Jim Liu, PhD
Professor College of Pharmacy,
Department of Pharmaceutical Sciences
Cellular and Molecular Oncology
In this proposed study we will apply the state-of-the-art technology of whole genome sequencing to advance our understanding of arsenic as a co-carcinogen when combined with another DNA damaging insult such as UVR. Our extensive and compelling experimental evidence support the hypothesis that arsenic enhances skin carcinogenesis by disrupting the zinc finger function of the key DNA repair protein XPA, which in turn, results in deficient nucleotide excision repair leading to greater accumulation of somatic mutations. Over the past 20 years, my research group has been working on investigating the molecular mechanisms of metal toxicity and carcinogenesis, particularly that of arsenic and chromium. Our research have made several key findings that are relevant to the mechanistic foundations of this proposal, including identification of XPA zinc finger motif and other C3H1 or C4 zinc fingers as direct targets for interaction with arsenic and zinc reversal of arsenic actions at the chemical, cellular and animal level. A particular strength of our research is the utilization of multidisciplinary approaches, using techniques ranging from chemical to biochemical to biophysical, and from molecular and cellular level to animal models, to answer the specific biological questions. Our research efforts have been continuously supported by numerous NIH grants since 1995, leading to the publications of over 200 peer-reviewed papers in the area of oxidative stress and metal carcinogenesis.

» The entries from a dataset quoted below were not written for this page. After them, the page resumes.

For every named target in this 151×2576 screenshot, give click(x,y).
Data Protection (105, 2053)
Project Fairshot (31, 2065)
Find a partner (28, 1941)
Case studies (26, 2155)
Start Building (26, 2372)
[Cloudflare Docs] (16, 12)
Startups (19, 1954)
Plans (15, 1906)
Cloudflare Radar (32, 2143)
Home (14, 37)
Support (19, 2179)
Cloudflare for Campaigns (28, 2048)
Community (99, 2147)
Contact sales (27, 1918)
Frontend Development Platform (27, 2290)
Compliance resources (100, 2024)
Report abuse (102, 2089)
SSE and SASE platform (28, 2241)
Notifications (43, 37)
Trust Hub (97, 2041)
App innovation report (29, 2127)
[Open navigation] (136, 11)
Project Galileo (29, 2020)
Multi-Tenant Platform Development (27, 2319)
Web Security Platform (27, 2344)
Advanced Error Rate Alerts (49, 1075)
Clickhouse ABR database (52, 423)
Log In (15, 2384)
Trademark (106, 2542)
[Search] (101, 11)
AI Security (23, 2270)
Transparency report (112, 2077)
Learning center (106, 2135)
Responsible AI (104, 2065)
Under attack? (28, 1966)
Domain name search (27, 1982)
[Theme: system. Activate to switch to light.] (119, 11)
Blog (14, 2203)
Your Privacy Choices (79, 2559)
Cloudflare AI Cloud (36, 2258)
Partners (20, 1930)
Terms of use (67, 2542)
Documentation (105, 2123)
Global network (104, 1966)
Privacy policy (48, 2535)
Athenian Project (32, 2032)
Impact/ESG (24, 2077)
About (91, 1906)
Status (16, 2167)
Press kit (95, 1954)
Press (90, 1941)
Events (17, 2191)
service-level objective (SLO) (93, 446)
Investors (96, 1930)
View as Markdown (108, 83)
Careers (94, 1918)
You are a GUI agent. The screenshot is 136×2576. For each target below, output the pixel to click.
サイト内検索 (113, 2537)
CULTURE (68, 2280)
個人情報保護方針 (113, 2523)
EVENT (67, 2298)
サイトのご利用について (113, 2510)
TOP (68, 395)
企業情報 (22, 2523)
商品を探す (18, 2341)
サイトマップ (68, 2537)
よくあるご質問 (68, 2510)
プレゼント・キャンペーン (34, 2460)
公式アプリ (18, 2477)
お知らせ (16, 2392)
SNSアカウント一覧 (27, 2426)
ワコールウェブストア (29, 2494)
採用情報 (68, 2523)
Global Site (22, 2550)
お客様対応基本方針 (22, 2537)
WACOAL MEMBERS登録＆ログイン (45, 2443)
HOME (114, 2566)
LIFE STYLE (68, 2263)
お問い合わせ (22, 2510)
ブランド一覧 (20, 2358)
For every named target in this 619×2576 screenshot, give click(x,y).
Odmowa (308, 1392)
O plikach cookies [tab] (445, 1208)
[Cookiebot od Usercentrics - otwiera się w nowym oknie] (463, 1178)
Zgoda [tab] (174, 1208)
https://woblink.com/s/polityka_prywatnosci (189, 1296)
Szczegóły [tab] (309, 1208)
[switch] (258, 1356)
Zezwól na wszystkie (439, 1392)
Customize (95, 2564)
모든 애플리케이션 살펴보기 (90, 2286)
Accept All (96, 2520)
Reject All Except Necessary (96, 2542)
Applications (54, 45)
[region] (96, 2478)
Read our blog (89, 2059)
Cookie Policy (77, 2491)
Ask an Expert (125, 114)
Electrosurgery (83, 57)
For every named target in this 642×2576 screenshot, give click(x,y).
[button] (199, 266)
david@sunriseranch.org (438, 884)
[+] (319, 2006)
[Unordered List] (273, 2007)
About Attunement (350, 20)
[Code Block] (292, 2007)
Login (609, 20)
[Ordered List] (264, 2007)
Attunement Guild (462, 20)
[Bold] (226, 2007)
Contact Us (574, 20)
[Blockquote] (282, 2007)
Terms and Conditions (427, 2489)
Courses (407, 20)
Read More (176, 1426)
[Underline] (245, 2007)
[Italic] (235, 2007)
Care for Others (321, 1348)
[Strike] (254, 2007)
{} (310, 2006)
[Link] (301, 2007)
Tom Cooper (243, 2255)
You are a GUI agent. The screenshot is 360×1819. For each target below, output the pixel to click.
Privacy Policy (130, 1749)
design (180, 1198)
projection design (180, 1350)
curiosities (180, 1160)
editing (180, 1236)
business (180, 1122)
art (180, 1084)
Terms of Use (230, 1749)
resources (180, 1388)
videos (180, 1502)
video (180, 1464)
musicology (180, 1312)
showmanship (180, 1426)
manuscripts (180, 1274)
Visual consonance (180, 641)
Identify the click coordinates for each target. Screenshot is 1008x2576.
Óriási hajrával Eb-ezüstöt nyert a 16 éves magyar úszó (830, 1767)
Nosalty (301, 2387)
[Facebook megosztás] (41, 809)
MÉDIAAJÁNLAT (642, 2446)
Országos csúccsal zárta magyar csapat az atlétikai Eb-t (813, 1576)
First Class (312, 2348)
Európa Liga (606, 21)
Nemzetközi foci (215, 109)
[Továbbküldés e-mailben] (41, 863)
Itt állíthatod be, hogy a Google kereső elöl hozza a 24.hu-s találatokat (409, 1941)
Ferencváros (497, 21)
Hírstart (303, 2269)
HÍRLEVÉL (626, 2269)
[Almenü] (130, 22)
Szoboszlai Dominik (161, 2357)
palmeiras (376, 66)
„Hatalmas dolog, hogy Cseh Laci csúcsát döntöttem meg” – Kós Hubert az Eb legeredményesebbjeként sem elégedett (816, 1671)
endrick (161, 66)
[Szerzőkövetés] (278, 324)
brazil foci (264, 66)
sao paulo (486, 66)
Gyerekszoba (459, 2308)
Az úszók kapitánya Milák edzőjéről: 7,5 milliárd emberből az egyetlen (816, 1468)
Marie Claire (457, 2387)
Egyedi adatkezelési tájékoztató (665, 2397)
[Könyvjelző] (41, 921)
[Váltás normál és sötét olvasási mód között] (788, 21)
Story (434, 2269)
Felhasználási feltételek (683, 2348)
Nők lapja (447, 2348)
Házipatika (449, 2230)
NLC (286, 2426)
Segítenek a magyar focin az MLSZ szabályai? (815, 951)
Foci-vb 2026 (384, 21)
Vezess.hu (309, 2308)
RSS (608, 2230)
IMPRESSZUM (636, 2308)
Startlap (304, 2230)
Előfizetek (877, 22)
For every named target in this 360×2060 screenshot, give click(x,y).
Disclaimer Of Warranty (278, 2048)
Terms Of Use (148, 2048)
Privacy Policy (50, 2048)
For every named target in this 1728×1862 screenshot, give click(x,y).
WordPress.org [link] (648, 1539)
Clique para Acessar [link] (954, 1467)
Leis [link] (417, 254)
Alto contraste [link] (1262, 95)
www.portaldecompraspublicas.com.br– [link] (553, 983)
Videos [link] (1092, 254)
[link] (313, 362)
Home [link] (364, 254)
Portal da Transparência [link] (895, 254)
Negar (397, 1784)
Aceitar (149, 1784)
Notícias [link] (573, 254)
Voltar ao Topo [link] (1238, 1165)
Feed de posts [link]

Dr. Hudson and I have been having a highly effective and productive collaboration over the past 15 years. Our respective expertise in cell and molecular biology (Hudson) and metal chemistry (Liu) complements each other perfectly well. This research partnership has been very successful with multiple collaborative NIH R01 awards, and more than 30 joint publications. In the current application, we team up with Dr. Ludmil Alexandrov from UC San Diego, a pioneer and world leader in whole genome sequencing and mutational signature research, to study the mutational signatures obtained from single versus combined exposures with or without zinc intervention in a defined experimental cell system and in vivo skin carcinogenesis. Our initial collaboration, supported by the University of New Mexico Comprehensive Cancer Center, has already generated the exciting and intriguing preliminary results on arsenic enhancement of UV-induced mutations that are presented in the proposal.